R – Nós estávamos indo pra... acho que era Bragança. Na descida da serra, quem vai pra Mairiporã ali, eu só vi o cara atravessar e no meio não tinha a separação, aquele concreto, era direto. O cara desceu pro barranco. Eu parei o caminhão, só que o cara estava numa árvore assim fininha, parado, e o barranco lá pra baixo. E eles estavam dentro do carro. Aí eu lembrei de uma coisa, eu falei: “Vamos fazer o seguinte”. Fui lá no caminhão correndo, peguei uma corda, aí já começou a parar uma monte de gente. Peguei uma corda, pá, pá, fui lá e comecei a amarrar o carro. Eu falei: “Vou amarrar aqui onde dá pra amarrar e segurar. Tinha uns carros parando e começamos a por nos carros porque ia amarrar onde? Não tinha árvore, não tinha nada. Aí amarrei em umas duas rodas de um, duas rodas de outro lá e seguramos. Teve um outro rapaz que desceu, tentou ver se conseguia tirar mas as portas estavam prensadas pra dentro. Tivemos que bater na parte de trás do carro, não lembro que carro que era, e foi uma outra pessoa ajudar pra tirar os caras de dentro. E teve um outro acidente que teve na Estrada Velha de Mairiporã, a estrada que vai sair onde tem a represa de Mairiporã. O cara foi ultrapassar, mão dupla, pegou outro de frente. Ali foi mais grave. Mas naquela época você podia mexer com as pessoas, não tinha problema de você tirar. Conseguimos tirar o pessoal do carro até o bombeiro vir, o caramba a quatro. Um ficou prensado com a perna na lataria e com o macaco nós conseguimos mexer. Tinha mais um pessoal ajudando e o cara deu a ideia: “Meu, põe o macaco, de repente nós conseguimos tirar o pé dele”. Aí conseguimos colocar o macaco no meio e levantando o macaco pra poder tirar.
P/1 – Estava vivo ainda?
R – Estava. Ele só ficou preso com a perna. Mas ele ficou preso assim, o banco meio pra frente, ele ficou preso com a perna... porque eles bateram de frente, então no canto do lado do carro que afundou mais. Nós conseguimos tirar. Eu já cheguei a cochilar na estrada com o caminhão.
P/1 – Ah, é?
R – Eu estava na Bandeirantes. Eu estava voltando de Poços de Caldas. Estava um calor do caramba e eu não tinha almoçado, estava só bebendo água e esse ajudando que estava comigo, esse rapaz. Eu sei que eu estava, eu só lembro de uma coisa, eu estava aqui na direita, eu só escutei o barulho da carreta fazer assim, uounn, e eu já estava no meio do caminho. Eu sei que eu consegui, aí eu voltei, eu parei o carro, mas eu não aguentava, eu tremia. Tremia, tremia, tremia. Joguei água na cabeça, fiquei acho que uns 20, 30 minutos parado, eu fiquei intacto. A carreta não pegou nós aqui, deu de assim, porque Deus não quis naquela hora. Porque eu atravessei, daqui eu vim assim, eu não vi, eu apaguei. Eu só escutei o barulho da carreta. Quando eu escutei, eu vejo, eu já estava assim. Eu consegui ainda contornar mais ou menos pra cá um pouco, a carreta, zum, passou. Mas passou assim, ia pegar meu lado inteiro, que eu estava indo ao contrário, ele ia pegar meu lado aqui, inteirinho. Daí pra frente eu fiquei mais esperto. Quando eu via que eu ia dar uma piscada eu encostava, jogava uma água na cabeça, ficava uns 15, 20 minutos ali e seguia de novo.

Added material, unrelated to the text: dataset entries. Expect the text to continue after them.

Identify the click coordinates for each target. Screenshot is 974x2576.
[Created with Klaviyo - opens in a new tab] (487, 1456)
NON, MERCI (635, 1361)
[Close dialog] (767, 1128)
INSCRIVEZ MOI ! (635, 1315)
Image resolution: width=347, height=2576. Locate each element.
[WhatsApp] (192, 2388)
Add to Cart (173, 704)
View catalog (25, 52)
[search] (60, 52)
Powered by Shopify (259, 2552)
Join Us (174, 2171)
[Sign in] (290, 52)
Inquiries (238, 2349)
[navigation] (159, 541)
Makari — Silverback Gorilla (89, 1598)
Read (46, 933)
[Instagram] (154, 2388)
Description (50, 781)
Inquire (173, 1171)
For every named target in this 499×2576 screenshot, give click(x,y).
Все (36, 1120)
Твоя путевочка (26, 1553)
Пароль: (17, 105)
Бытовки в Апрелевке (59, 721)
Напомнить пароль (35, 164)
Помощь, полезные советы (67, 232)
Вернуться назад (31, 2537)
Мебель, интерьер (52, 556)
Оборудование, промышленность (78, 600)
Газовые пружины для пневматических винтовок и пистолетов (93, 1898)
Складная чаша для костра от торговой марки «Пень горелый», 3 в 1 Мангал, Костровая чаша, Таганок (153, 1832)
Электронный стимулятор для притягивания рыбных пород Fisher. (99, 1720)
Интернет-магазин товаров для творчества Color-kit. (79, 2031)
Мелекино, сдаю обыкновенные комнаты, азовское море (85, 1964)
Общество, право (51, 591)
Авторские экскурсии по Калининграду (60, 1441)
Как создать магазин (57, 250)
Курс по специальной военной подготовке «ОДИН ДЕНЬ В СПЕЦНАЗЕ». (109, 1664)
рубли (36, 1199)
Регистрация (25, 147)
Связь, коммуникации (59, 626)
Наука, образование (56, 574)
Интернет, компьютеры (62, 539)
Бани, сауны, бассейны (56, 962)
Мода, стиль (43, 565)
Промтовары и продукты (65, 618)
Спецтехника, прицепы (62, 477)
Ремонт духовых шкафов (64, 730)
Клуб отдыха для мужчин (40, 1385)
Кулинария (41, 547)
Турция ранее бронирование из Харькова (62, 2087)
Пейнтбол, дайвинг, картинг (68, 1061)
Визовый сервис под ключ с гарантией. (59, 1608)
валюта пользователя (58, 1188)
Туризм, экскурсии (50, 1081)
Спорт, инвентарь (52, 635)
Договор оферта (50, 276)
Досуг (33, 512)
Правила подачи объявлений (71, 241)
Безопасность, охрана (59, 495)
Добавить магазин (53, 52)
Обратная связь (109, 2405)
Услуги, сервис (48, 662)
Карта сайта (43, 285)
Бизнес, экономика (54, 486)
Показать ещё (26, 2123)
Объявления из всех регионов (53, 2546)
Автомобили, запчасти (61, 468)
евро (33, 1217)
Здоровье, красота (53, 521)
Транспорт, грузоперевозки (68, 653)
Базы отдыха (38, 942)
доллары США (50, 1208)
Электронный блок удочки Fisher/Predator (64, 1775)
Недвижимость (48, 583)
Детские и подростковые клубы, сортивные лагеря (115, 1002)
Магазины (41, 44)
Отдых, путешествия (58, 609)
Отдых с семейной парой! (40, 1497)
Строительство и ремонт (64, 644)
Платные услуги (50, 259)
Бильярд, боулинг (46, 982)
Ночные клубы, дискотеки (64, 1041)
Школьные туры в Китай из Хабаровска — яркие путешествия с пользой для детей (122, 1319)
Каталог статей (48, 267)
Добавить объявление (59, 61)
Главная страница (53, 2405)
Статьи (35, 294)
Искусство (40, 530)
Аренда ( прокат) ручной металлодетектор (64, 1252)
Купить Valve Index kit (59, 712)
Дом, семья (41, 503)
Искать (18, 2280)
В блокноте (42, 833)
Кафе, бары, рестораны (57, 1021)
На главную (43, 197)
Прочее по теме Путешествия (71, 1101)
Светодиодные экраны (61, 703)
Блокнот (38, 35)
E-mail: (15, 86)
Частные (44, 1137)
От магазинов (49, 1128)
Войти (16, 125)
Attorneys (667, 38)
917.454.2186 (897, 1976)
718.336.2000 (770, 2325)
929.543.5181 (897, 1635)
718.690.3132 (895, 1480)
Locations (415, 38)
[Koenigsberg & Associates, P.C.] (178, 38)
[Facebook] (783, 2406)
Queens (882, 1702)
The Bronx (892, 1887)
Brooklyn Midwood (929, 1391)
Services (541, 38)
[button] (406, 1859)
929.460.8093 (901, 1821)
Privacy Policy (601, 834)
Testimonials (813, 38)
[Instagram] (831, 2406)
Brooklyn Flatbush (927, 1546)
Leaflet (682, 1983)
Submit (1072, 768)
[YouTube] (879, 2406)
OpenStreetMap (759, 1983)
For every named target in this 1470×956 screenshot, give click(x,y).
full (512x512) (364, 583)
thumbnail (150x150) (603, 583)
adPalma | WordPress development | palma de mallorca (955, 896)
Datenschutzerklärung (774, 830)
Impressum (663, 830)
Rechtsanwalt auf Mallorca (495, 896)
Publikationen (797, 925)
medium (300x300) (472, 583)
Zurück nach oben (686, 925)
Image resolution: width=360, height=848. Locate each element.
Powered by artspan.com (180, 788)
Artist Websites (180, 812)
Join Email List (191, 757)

P/1 – Mas você gosta da profissão, né?
R – Ah, gosto. Sempre gostei porque sempre estive com meu pai. Você vai acostumando, eu acostumei. Minha mãe, a gente ia junto, tinha vezes que eu ia com eles também viajar, que ia pro Rio, lá na Manchete buscar, tinha vezes que eu ia também. Eu era pequeno, mas eu só lembro do que eles contam. Mas é gostoso, eu gosto dessa vida. Sempre gostei. Eu não sabia que eu iria trabalhar com isso daí, não imaginava, porque eu tinha feito curso de datilografia, tinha entrado em escritório, trabalhado já em escritório, então, você nunca iria imaginar que você ia virar caminhoneiro. E de repente virar caminhoneiro pra sobreviver por você ter a mulher e o filho, né? Então tem que por juízo na cabeça e centralizar.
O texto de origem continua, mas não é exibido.